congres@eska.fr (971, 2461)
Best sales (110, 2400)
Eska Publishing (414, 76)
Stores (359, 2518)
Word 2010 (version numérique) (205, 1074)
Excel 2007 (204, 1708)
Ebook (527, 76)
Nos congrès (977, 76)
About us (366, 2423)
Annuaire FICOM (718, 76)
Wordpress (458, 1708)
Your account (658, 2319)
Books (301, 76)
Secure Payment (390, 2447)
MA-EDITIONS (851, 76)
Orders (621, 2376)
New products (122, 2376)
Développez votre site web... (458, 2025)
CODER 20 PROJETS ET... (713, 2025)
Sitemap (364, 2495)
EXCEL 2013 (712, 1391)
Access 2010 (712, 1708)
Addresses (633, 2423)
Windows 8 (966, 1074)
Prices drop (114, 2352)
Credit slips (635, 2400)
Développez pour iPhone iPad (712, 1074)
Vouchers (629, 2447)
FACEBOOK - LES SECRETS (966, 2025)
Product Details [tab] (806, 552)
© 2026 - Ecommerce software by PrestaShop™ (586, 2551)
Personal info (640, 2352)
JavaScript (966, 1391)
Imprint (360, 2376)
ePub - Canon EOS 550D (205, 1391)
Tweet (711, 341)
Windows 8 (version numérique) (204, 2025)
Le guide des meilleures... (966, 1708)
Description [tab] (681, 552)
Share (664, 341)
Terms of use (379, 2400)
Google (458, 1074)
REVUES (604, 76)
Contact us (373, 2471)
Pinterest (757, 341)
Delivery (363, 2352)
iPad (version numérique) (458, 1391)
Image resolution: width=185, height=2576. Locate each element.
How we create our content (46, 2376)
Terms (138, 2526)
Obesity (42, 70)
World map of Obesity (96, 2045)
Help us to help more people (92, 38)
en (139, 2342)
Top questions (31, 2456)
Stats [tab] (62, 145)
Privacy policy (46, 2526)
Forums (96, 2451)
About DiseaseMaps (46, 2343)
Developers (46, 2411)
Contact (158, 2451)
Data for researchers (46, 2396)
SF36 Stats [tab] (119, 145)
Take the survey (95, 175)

-*-*-

*The task*: Once you reach the line with "JavaScript (966, 1391)" in the data above, copy it and every line after it exactly, up to and including the line with "iPad (version numérique) (458, 1391)".

*Output*:
JavaScript (966, 1391)
Imprint (360, 2376)
ePub - Canon EOS 550D (205, 1391)
Tweet (711, 341)
Windows 8 (version numérique) (204, 2025)
Le guide des meilleures... (966, 1708)
Description [tab] (681, 552)
Share (664, 341)
Terms of use (379, 2400)
Google (458, 1074)
REVUES (604, 76)
Contact us (373, 2471)
Pinterest (757, 341)
Delivery (363, 2352)
iPad (version numérique) (458, 1391)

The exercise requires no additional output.